The first chapter investigates the role of US dollar as the dominant currency in world trade and finance and its impact on emerging market economies. In response to a U.S. monetary tightening, I show that exports of emerging market economies (EMEs) fall, contrary to the implications of standard open economy models. To explain this puzzle, I construct a DSGE model that incorporates two important aspects of the global economy; a large share of trade volumes among EMEs are denominated in US dollars and firms in EMEs borrow in US dollars. These key features of the model, along with imported inputs in production and financial frictions (a Bernanke-Gertler-Gilchrist style financial accelerator), lead to inefficient current account imbalances. In this paper, I assess the impact on the external balancing mechanism as propounded by Mundell Fleming model through a three-country general-equilibrium model with nominal rigidities, imperfect competition in production, dominant currency pricing and financing, incomplete and imperfect asset markets.
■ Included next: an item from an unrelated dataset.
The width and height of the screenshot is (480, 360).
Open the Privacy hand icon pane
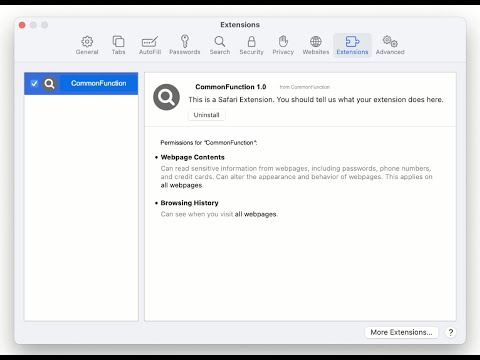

The second chapter examines how frictions in bilateral economic linkages shape the consumption pattern across economies. Using state-level data from the US, we find that the degree of bilateral consumption risk sharing across economies decreases in geographic distance. To explain this novel fact, we develop a DSGE model that incorporates trade, migration, and finance as channels of risk sharing which are subject to frictions that covary with distance. Calibrated to the US data, the model not only enables us to quantify the magnitude of the frictions in each channel, but also allows us to examine the interplay among the channels and disentangle their effects on the level, volatility, and comovement of consumption across states. Counterfactual analyses based on the model shed light on the design of macroeconomic policies that aim to reduce cross-region consumption disparity.
In the third and last chapter, we use survey data for 500 individuals from 10 villages distributed around the town of Nabha in Punjab, India, to examine patterns of healthcare choices. In particular, we examine the choice between government and private providers, and between medical professionals and informal practitioners. We also examine the joint choice of provider type and distance traveled, and possible factors influencing reported satisfaction levels with the care received. We construct a measure of anticipated treatment cost, and find that this variable, as well as reported cost-sensitivity, affects the choice between government and private providers. Our results have possible implications for policies with respect to the supply of healthcare options and their funding.